═════ Material provided ═════

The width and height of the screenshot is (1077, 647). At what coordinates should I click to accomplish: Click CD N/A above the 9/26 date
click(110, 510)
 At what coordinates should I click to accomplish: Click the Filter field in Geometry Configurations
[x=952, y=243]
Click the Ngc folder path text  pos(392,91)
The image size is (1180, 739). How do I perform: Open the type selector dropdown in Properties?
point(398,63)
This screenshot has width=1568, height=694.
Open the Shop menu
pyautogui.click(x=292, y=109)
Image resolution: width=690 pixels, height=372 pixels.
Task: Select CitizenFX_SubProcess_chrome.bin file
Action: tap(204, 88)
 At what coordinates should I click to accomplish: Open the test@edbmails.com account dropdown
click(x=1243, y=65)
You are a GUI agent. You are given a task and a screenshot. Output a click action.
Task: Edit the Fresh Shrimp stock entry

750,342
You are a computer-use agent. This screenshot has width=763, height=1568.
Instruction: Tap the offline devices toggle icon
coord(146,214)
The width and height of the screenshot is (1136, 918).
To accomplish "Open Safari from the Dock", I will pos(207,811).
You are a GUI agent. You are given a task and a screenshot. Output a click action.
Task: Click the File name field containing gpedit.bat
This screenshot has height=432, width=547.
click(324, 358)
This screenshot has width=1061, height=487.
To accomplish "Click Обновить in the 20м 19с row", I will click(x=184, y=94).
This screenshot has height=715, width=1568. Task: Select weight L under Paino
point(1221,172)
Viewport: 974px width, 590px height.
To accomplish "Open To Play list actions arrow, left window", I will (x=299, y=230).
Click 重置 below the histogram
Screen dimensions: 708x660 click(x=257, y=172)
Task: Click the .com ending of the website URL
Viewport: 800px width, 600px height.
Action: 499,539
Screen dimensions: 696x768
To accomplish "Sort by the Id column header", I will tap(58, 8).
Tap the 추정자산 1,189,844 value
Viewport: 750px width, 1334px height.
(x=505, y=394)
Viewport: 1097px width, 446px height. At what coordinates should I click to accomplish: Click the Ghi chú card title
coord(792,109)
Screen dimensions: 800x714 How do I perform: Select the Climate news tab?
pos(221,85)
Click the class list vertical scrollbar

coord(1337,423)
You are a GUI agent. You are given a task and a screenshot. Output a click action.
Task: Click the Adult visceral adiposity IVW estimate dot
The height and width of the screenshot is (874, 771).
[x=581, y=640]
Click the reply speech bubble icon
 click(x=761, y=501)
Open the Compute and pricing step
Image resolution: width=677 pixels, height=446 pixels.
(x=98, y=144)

═════

◆ Assignment
Give exactly the lines from the one with "Viewport: 974px width, 590px height." to the end of the entries, nothing before them.

◆ Output below
Viewport: 974px width, 590px height.
To accomplish "Open To Play list actions arrow, left window", I will (x=299, y=230).
Click 重置 below the histogram
Screen dimensions: 708x660 click(x=257, y=172)
Task: Click the .com ending of the website URL
Viewport: 800px width, 600px height.
Action: 499,539
Screen dimensions: 696x768
To accomplish "Sort by the Id column header", I will tap(58, 8).
Tap the 추정자산 1,189,844 value
Viewport: 750px width, 1334px height.
(x=505, y=394)
Viewport: 1097px width, 446px height. At what coordinates should I click to accomplish: Click the Ghi chú card title
coord(792,109)
Screen dimensions: 800x714 How do I perform: Select the Climate news tab?
pos(221,85)
Click the class list vertical scrollbar

coord(1337,423)
You are a GUI agent. You are given a task and a screenshot. Output a click action.
Task: Click the Adult visceral adiposity IVW estimate dot
The height and width of the screenshot is (874, 771).
[x=581, y=640]
Click the reply speech bubble icon
 click(x=761, y=501)
Open the Compute and pricing step
Image resolution: width=677 pixels, height=446 pixels.
(x=98, y=144)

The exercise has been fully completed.